When cooking at home, Italian cuisine is a steadfast option, and whether your home-alone, planning for a hot-date or catering for a dinner party for friends, nailing your drink choices to complement your food will only maximise the enjoyment of your meal.
Developing tasty food and wine pairing can be started by breaking down the complexities and simply experimenting with the key main flavour profiles. Here’s a closer look at the key pairings for food and wine pairing and why each one works. You’ll soon be one step closer to matching your food and wine like you’re a professional chef.

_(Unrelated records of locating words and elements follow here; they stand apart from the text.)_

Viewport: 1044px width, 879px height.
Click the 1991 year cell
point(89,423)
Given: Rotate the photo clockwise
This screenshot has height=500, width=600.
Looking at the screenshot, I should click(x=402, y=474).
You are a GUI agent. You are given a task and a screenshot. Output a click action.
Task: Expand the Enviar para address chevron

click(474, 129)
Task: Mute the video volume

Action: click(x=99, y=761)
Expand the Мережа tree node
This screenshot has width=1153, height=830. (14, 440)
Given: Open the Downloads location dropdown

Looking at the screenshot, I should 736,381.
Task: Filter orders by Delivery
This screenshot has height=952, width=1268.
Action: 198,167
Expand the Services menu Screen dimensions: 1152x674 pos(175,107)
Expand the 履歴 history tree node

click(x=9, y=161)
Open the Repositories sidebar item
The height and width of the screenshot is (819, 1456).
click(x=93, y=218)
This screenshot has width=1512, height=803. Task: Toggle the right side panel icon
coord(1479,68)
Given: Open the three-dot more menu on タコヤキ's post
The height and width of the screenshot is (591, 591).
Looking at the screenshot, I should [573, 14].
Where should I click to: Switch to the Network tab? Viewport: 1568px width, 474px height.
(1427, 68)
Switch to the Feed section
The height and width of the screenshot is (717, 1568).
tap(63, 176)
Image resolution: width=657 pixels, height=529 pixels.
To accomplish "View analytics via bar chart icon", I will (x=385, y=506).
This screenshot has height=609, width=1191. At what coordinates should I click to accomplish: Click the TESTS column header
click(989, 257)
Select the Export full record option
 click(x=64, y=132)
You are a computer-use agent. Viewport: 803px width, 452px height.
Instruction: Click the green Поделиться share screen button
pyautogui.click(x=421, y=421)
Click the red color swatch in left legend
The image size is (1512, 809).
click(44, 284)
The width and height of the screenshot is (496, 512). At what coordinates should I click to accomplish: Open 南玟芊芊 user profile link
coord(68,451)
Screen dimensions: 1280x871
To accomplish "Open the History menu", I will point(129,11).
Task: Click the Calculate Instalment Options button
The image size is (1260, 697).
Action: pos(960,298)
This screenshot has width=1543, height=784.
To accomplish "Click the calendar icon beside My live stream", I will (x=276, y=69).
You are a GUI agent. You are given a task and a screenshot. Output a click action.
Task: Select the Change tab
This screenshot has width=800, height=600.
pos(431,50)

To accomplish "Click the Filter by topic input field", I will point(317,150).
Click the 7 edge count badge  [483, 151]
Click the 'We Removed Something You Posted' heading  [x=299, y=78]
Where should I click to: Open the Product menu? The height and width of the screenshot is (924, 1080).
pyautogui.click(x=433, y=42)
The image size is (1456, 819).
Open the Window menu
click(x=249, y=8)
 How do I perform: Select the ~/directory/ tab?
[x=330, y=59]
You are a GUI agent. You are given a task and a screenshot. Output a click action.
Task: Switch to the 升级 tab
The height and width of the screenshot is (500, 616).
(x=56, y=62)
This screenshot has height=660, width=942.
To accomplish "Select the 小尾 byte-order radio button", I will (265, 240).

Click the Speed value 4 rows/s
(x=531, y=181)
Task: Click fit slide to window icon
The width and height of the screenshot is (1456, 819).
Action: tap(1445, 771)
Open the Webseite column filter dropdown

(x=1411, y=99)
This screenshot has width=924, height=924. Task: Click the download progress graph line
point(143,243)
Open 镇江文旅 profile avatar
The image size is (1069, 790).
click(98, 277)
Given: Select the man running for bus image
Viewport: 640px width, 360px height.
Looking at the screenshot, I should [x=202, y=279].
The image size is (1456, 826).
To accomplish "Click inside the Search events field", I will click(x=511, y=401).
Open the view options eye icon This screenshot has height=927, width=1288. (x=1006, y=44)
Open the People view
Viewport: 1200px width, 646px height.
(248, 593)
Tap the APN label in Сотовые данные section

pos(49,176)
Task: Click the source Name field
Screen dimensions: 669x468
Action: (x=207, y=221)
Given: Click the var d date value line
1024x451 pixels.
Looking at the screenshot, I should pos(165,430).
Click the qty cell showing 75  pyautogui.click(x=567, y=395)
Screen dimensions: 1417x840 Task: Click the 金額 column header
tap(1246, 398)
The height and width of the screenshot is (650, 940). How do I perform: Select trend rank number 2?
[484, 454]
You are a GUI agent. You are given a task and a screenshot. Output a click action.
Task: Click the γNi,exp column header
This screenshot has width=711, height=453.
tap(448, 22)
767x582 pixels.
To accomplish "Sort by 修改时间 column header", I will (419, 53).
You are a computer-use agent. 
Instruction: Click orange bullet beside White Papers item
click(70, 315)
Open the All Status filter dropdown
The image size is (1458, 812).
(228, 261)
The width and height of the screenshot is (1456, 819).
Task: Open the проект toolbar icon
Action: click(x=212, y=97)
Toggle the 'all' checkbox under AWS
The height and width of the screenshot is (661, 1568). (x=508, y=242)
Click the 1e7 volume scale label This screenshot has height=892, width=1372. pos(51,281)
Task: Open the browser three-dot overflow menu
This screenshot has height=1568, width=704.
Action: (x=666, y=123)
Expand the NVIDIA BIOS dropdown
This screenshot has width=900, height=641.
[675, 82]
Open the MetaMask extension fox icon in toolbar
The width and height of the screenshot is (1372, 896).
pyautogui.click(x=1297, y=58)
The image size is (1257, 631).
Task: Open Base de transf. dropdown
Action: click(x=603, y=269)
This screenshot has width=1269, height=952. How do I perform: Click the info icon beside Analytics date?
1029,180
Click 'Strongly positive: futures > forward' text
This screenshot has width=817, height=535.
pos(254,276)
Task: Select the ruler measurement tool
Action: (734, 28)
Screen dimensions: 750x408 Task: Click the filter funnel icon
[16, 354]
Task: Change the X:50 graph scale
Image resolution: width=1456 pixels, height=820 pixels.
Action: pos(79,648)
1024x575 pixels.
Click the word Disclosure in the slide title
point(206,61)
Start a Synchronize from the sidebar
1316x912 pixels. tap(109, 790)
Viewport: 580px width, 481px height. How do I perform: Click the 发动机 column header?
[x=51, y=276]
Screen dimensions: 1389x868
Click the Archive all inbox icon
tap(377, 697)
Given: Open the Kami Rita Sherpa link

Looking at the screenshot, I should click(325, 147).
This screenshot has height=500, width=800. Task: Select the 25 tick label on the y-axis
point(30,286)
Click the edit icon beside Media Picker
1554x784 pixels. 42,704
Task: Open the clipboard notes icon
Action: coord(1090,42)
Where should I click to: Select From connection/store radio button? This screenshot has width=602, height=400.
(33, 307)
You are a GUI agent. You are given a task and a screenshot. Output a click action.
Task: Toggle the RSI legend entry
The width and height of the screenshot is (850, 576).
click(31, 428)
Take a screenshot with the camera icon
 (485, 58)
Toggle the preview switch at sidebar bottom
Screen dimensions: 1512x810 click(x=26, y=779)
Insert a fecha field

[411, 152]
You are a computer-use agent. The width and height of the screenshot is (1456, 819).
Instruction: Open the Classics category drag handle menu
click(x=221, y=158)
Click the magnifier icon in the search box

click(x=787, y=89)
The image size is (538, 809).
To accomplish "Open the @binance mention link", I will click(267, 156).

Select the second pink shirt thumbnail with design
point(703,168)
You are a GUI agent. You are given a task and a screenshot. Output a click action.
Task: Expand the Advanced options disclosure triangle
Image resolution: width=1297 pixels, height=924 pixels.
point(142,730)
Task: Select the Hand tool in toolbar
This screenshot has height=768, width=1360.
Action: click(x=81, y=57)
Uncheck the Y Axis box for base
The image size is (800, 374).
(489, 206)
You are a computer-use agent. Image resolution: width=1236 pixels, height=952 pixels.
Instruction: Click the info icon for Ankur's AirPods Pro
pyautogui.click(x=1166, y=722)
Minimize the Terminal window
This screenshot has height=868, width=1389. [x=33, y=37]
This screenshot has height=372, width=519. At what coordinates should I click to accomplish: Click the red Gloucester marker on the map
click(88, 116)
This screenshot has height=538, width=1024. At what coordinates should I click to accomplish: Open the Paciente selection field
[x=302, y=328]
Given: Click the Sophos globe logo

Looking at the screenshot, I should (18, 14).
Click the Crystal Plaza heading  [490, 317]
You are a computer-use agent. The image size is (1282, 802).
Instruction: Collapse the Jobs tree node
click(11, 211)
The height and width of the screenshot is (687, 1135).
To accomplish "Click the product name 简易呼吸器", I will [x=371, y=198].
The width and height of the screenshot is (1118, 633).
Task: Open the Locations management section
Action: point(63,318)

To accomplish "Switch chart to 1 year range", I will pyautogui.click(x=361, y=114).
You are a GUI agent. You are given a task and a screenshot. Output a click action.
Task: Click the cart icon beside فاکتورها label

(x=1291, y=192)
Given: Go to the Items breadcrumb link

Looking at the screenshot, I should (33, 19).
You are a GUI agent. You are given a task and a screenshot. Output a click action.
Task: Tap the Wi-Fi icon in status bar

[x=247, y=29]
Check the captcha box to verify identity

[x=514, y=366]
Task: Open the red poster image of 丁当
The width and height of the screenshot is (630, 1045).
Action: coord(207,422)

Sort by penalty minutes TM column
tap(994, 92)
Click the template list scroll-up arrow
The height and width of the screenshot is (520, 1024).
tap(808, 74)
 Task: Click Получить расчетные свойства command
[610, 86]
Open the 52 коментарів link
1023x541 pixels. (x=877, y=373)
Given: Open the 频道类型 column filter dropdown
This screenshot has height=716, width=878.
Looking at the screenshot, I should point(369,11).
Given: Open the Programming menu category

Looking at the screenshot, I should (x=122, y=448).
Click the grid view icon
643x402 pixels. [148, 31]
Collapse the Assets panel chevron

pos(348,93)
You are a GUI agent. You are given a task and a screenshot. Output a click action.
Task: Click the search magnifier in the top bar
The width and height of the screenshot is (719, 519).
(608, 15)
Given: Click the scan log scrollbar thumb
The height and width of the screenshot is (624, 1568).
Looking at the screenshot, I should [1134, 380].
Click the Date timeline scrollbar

6 Key Tips For Pairing Wine & Food
If you’re just getting started, you’ll find these tried and tested general methodologies produce some great pairings. That said, as you get more familiar with different wines, you’ll become confident and can experiment with new combinations.
Your wine should be more acidic in taste than the food.
If the main dish is sweet in taste, the wine should be sweeter than the food.
Avoid overpowering your palate and ensure wine has the same flavour intensity as the food.
Red wines generally pair best with boldly flavoured meat dishes
White wines usually pair best with light-intensity meats such as fish
It is better to match the wine with the sauce than with the meat, as that is the main source of the flavour
Pairing wine with types of Italian dish
Pairing wine with pasta
Matching wine with pasta is hugely dependent on the sauce, as that is the core part of the flavour. We’ve compiled the wine matches for the 3 most popular sauces.
Any wine chosen for a dish such as a Carbonara will need to match and cut through the taste and texture of the creamy sauce. A good quality Pinot Grigio is a great place to start. You want a light and crisp taste with citrus fruits. Look for Pinot Grigio from regions in the northeast of Italy.
Bolognese or beef ragu sauces are rich and comforting, with a huge depth of flavour when cooked. Because of the inclusion of meat and the depth of flavour a ragu sauce can achieve, you can look to feature wines with more power. Hearty red wines from Tuscany feature complex flavours of earthy spices, leather and mellow oak, all of which can bring any meat-based ragu sauce to life.
Arrabiata is a classic tomato-based sauce, a real recognised classic of Italian cuisine. Lighter versions of this sauce can match very well with a wide range of Italian whites such as Verdicchio, Pinot Grigio and Gavi. Once you begin to add basil, garlic and other vegetables, then the lighter, red wines, also start to be great potential matches, including Chianti from Tuscany and Dolcetto from Piedmont.
Pairing wine with risotto
Wine matching for risotto is similar in the process of matching wine with pasta. No one wine fits all; it depends on the key recipe ingredients and accompaniment to this classic dish. Light risotto, made with vegetables or seafood, requires crisper white wines from Northern Italy. Mushroom or red meat risottos can be rich and savoury, allowing a good match with medium-bodied red wines, such as Pinot Nero or Dolcetto.
Pairing wine with pizza
Italian red wine is the perfect match for pizza. It’s a great example of the wine and food from similar regions matching each other perfectly, as they are set up to compliment tomato sauce and cut through the melted mozzarella. Try a wine made from the Chianti region or Light Valpolicella from the Veneto region. Generally, light, dry Italian whites will work should you decide to top your pizza with ingredients such as ricotta or fish.